BEGIN SUPPLIED RECORDS

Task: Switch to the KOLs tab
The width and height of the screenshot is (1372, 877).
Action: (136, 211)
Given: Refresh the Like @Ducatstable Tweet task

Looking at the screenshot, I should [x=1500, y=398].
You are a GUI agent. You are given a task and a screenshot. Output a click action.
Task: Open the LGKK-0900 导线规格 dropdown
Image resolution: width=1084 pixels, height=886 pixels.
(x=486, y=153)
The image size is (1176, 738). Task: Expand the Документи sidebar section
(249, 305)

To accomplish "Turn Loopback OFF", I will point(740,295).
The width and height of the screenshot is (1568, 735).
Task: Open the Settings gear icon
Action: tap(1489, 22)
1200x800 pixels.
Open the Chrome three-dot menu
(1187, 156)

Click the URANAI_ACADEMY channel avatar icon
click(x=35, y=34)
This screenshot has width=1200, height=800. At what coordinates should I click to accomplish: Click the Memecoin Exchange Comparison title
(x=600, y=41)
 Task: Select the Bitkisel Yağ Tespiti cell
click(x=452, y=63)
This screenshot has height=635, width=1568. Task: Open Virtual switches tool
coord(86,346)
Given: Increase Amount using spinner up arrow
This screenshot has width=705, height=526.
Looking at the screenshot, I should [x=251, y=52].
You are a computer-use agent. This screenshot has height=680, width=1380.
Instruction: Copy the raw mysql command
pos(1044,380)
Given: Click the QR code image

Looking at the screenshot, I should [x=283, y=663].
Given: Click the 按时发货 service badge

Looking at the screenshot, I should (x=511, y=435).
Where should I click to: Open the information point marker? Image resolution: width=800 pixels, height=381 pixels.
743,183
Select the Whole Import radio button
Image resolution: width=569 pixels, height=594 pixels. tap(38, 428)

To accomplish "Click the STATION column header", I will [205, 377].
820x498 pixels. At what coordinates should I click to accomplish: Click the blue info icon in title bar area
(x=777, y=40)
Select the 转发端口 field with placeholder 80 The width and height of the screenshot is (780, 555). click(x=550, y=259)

END SUPPLIED RECORDS

* [WHAT YOU WILL DO]: You are asked to transcribe the complete data exactly.

* [WRITTEN ANSWER]:
Task: Switch to the KOLs tab
The width and height of the screenshot is (1372, 877).
Action: (136, 211)
Given: Refresh the Like @Ducatstable Tweet task

Looking at the screenshot, I should [x=1500, y=398].
You are a GUI agent. You are given a task and a screenshot. Output a click action.
Task: Open the LGKK-0900 导线规格 dropdown
Image resolution: width=1084 pixels, height=886 pixels.
(x=486, y=153)
The image size is (1176, 738). Task: Expand the Документи sidebar section
(249, 305)

To accomplish "Turn Loopback OFF", I will point(740,295).
The width and height of the screenshot is (1568, 735).
Task: Open the Settings gear icon
Action: tap(1489, 22)
1200x800 pixels.
Open the Chrome three-dot menu
(1187, 156)

Click the URANAI_ACADEMY channel avatar icon
click(x=35, y=34)
This screenshot has width=1200, height=800. At what coordinates should I click to accomplish: Click the Memecoin Exchange Comparison title
(x=600, y=41)
 Task: Select the Bitkisel Yağ Tespiti cell
click(x=452, y=63)
This screenshot has height=635, width=1568. Task: Open Virtual switches tool
coord(86,346)
Given: Increase Amount using spinner up arrow
This screenshot has width=705, height=526.
Looking at the screenshot, I should [x=251, y=52].
You are a computer-use agent. This screenshot has height=680, width=1380.
Instruction: Copy the raw mysql command
pos(1044,380)
Given: Click the QR code image

Looking at the screenshot, I should [x=283, y=663].
Given: Click the 按时发货 service badge

Looking at the screenshot, I should (x=511, y=435).
Where should I click to: Open the information point marker? Image resolution: width=800 pixels, height=381 pixels.
743,183
Select the Whole Import radio button
Image resolution: width=569 pixels, height=594 pixels. tap(38, 428)

To accomplish "Click the STATION column header", I will [205, 377].
820x498 pixels. At what coordinates should I click to accomplish: Click the blue info icon in title bar area
(x=777, y=40)
Select the 转发端口 field with placeholder 80 The width and height of the screenshot is (780, 555). click(x=550, y=259)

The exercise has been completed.